### TO DO
Look for the line with "Task: Visit the raksmart.com link" in the entries below, then extract that line and all lines after it exactly, with pictures left out.

----

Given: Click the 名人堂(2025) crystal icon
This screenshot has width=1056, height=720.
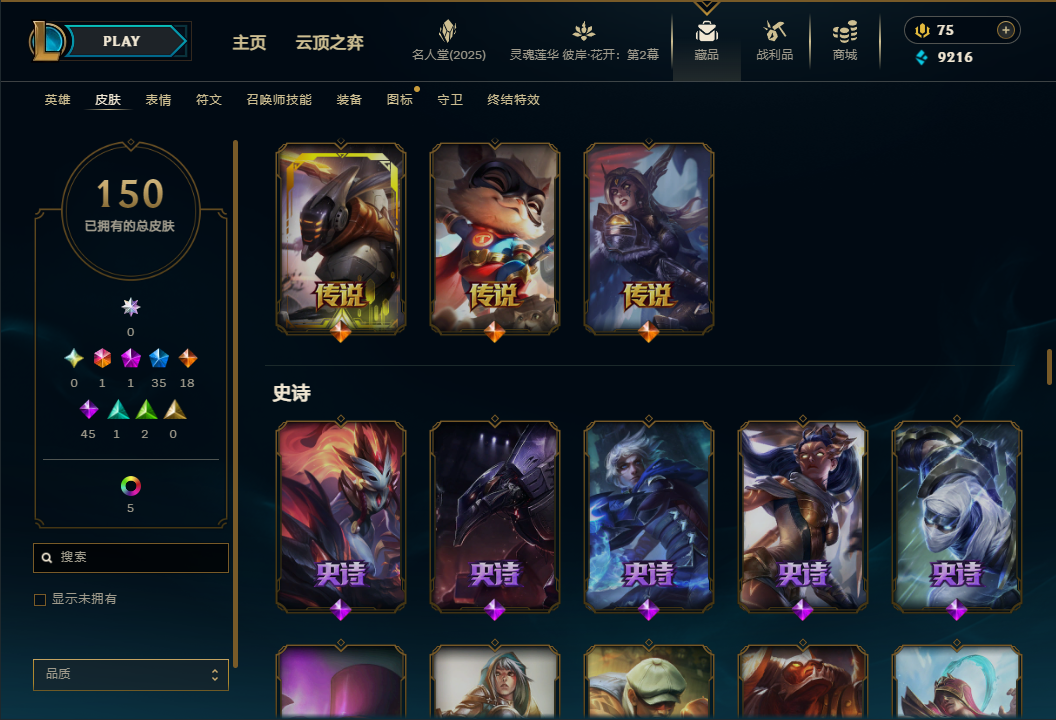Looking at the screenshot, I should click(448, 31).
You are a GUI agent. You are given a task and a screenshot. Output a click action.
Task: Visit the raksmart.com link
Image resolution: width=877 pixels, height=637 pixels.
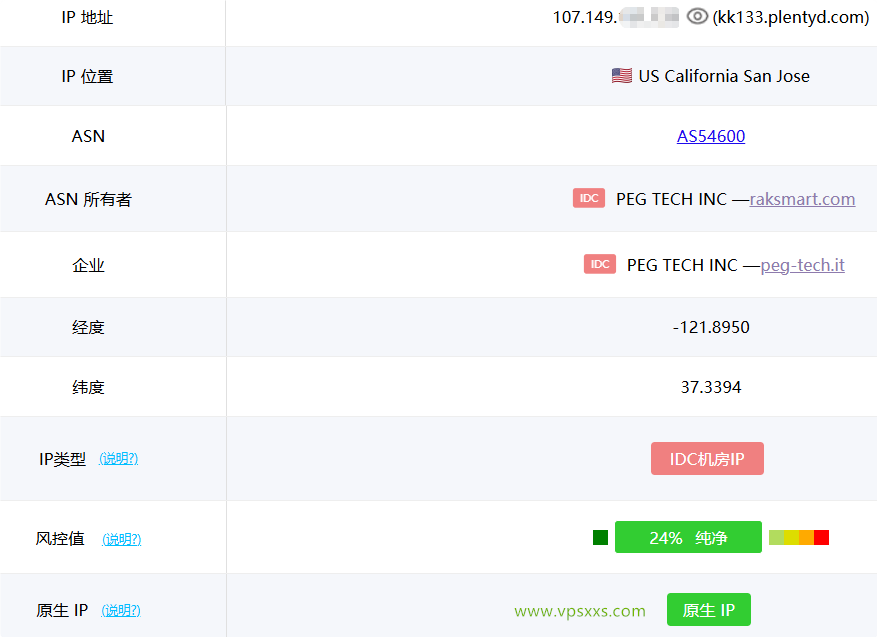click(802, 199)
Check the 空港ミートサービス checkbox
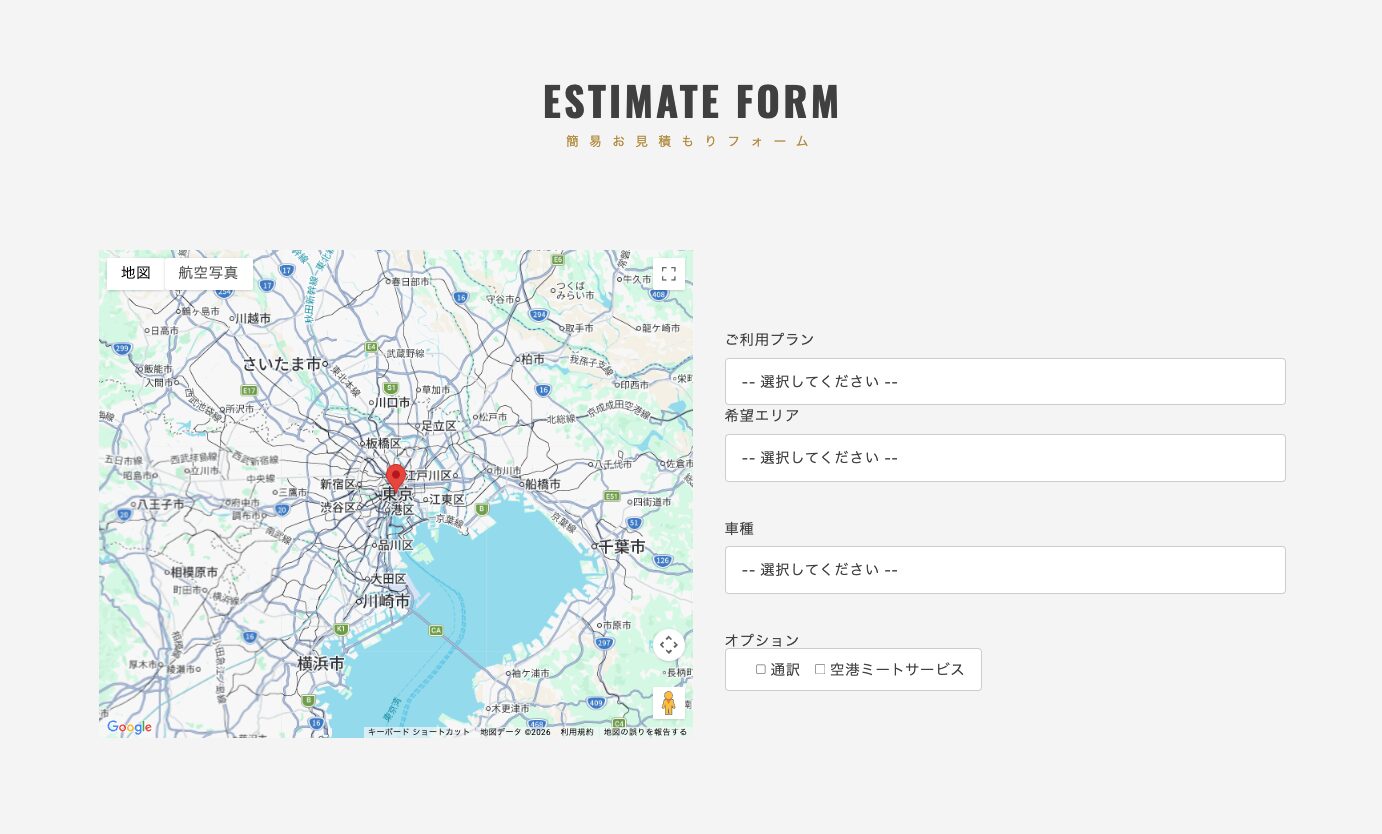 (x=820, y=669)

----

### RESULT
Task: Visit the raksmart.com link
Image resolution: width=877 pixels, height=637 pixels.
click(802, 199)
Check the 空港ミートサービス checkbox
 (x=820, y=669)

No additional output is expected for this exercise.